• Aim:
Please put the rows from the line holding "excellent [463, 161]" through the line holding "hide [232, 176]", inclusive, into a two-column CSV with the header text,answer. Give one line per row, with the row's text and its answer each in its own double-quoted field and any line breaks replaced by spaces.

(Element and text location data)
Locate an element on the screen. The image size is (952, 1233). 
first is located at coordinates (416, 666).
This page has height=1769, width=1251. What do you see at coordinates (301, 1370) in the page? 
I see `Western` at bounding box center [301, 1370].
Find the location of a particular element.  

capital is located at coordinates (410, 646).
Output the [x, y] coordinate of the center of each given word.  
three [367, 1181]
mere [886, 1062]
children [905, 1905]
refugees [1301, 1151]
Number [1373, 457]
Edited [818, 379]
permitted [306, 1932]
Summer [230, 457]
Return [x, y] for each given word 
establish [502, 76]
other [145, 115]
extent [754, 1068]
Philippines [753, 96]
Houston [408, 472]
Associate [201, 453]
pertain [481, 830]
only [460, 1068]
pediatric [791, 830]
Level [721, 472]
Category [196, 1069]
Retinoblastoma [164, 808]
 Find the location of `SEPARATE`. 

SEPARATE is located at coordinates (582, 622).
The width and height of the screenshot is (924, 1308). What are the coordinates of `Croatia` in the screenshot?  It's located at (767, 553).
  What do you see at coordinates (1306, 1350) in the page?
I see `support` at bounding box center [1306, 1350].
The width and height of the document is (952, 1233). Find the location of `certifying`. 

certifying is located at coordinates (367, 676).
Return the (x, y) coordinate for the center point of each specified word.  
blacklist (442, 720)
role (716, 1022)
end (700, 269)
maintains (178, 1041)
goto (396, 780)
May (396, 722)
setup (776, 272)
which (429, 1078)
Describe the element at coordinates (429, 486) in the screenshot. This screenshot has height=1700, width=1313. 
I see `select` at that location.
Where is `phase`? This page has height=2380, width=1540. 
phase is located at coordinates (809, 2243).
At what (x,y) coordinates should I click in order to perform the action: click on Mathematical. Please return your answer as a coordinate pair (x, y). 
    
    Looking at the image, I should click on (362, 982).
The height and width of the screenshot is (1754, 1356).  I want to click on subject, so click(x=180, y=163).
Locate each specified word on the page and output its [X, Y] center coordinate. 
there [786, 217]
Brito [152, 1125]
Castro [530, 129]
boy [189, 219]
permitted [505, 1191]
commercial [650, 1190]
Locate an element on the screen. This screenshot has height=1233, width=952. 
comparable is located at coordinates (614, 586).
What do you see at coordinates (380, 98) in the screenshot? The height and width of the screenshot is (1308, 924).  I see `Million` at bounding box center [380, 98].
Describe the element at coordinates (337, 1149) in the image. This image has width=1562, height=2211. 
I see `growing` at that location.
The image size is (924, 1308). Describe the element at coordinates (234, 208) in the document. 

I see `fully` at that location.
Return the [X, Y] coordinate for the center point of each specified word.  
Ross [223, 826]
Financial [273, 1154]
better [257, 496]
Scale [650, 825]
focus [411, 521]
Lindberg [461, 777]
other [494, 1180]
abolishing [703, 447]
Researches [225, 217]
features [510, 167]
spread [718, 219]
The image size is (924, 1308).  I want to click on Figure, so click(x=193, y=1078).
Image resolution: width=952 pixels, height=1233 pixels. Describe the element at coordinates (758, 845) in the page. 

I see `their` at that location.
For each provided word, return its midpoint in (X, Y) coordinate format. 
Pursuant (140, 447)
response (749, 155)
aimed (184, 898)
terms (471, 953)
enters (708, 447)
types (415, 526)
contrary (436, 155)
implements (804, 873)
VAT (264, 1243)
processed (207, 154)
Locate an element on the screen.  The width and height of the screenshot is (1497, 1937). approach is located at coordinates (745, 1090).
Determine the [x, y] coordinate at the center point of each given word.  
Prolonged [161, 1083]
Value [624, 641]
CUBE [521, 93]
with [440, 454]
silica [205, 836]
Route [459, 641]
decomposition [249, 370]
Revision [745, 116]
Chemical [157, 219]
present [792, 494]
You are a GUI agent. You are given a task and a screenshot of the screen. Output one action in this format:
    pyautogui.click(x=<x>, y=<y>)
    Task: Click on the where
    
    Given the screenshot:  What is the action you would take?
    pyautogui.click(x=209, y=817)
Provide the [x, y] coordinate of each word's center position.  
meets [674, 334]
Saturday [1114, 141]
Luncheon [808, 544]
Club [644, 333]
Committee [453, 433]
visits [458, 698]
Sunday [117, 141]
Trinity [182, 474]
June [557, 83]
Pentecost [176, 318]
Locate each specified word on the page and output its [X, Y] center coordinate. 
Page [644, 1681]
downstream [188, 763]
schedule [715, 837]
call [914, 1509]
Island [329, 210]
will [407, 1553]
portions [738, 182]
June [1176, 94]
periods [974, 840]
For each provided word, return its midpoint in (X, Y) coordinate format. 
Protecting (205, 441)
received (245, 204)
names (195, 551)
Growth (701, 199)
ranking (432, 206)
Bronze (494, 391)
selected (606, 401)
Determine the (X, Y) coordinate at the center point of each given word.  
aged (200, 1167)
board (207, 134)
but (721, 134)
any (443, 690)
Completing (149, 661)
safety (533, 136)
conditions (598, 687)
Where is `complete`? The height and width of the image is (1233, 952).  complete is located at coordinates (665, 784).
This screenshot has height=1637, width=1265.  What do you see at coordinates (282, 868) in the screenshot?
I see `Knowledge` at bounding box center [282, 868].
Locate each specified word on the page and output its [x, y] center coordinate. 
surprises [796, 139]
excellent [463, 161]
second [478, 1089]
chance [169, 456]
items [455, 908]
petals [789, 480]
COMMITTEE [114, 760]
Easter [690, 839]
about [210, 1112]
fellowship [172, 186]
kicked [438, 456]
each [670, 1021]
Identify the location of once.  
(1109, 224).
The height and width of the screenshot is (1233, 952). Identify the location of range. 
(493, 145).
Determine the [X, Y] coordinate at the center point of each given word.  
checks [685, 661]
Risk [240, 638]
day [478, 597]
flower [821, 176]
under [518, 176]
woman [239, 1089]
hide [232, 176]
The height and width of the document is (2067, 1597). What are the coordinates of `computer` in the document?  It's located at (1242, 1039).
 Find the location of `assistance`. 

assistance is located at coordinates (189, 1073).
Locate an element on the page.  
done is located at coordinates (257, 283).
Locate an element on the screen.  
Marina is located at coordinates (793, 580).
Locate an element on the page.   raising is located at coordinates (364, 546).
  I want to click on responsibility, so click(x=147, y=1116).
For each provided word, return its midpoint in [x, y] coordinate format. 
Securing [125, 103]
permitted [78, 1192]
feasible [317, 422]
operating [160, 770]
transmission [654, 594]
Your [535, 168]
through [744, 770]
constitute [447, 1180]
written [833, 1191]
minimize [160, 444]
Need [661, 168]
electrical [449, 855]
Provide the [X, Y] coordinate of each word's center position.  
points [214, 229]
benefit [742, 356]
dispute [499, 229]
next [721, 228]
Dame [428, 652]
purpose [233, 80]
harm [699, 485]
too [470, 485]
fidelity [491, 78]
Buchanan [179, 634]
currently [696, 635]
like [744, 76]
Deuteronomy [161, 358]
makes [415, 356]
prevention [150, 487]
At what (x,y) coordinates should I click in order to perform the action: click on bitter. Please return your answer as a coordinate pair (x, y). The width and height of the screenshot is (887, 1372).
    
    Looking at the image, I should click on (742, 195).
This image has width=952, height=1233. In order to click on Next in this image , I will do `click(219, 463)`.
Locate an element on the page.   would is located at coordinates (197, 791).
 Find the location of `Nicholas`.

• Result of this exercise:
text,answer
"excellent","[463, 161]"
"second","[478, 1089]"
"chance","[169, 456]"
"items","[455, 908]"
"petals","[789, 480]"
"COMMITTEE","[114, 760]"
"Easter","[690, 839]"
"about","[210, 1112]"
"fellowship","[172, 186]"
"kicked","[438, 456]"
"each","[670, 1021]"
"Identify the location of once.","(1109, 224)."
"The height and width of the screenshot is (1233, 952). Identify the location of range.","(493, 145)."
"Determine the [X, Y] coordinate at the center point of each given word. checks","[685, 661]"
"Risk","[240, 638]"
"day","[478, 597]"
"flower","[821, 176]"
"under","[518, 176]"
"woman","[239, 1089]"
"hide","[232, 176]"